I forget this was about 20-25 years ago. But im sure there is a way to find out


----------



## nWoAhmad (Aug 20, 2011)

hehe, of course there will be a way  thanks for the info mate


----------



## hasseian_313 (Oct 31, 2009)

nice birds wahts your prices bro are you in michigan


----------



## pigeonbigguy11 (Jun 28, 2010)

Yea $300 a pair


----------



## hasseian_313 (Oct 31, 2009)

ok man i got one problem no offence 20-25 years ago saddam was in power and their was a band on any pigeon to leave iraq and well im from basrah and i have birds their right now and their is now what to get birds hear unless you can sneak them on a plain 2 quarenteened birds cant be the parrents of your babies you said you got them 20-25 years ago so the orginal birds must be long gone and even if they are alive birds that all cant reproduce man im not trying to be a jerk but im a pigeon lover and i kno the history of iraqi birds in the usa first basrawiis were bought by a man named farook abroo in the 70s and after him now birds were legaly shipped to the usa becuse after that the was a ban on any pigeons to leave iraq few ppl sneaked eggs after the 2003 invasion of iraq ............. im soory if i was being rude but at $300 pair i have to be getting first genration birds


----------



## pigeonbigguy11 (Jun 28, 2010)

these are farouk abros and when i say they are the parents i mean the mom and dad that were brought are the parents of all the birds ad in grandparents great grandparents. I know the history of pigeons especially iraqi basrawi pigeons thats the only pigeons i breed. i dont mix and thats all i fly. i use to have miskis but i gave them away because i love basrawis. Also when i say 20-25 years i mean approximatly i didnt think you would be looking for the exact date


----------



## hasseian_313 (Oct 31, 2009)

oh ok im sorry his birds came like over 30 years ago yah your right man but now in iraq you should see the birds man you go crazy i have farm in iraq and we have lots of birds next time i go imma shot a video man his birds are good


----------

--- Dataset content ---

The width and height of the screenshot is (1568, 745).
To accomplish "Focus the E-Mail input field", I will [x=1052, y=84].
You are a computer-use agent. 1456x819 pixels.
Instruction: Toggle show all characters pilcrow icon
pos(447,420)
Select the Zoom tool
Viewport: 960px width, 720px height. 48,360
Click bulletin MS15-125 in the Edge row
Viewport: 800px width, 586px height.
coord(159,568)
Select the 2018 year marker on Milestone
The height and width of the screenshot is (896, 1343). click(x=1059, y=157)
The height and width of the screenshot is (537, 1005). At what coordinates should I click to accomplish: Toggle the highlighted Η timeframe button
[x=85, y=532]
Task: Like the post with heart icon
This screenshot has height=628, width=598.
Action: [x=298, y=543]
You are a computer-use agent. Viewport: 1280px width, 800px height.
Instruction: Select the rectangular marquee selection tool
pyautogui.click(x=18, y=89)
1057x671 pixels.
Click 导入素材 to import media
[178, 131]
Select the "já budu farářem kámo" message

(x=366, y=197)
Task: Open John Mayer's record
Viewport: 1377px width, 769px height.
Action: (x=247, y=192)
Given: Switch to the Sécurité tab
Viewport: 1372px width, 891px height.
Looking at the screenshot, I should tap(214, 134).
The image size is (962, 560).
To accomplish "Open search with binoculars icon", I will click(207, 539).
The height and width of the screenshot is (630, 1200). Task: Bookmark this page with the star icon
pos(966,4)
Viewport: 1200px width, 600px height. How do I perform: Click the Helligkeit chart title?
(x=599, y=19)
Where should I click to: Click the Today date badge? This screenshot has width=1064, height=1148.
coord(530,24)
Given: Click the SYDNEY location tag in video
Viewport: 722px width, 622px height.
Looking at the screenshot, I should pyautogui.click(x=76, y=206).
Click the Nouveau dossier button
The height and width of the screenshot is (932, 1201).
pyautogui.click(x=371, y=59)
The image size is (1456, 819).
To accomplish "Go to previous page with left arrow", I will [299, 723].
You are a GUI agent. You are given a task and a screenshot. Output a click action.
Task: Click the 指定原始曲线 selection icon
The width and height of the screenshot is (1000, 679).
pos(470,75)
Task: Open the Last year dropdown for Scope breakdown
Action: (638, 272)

--- Task requirements ---
Determine whether each statement below agrees with the thread about Iraqi pigeons, answering yes or no and quoting the words of the thread that decide it.
1. The birds were offered for sale at $300 a pair.
2. pigeonbigguy11 still keeps miskis alongside basrawis.
3. hasseian_313 has a farm in Iraq.
The data above was drawn from a source separate from the text.

--- Expected answer ---
1. Yes: "Yea $300 a pair"
2. No: "i use to have miskis but i gave them away because i love basrawis"
3. Yes: "i have farm in iraq"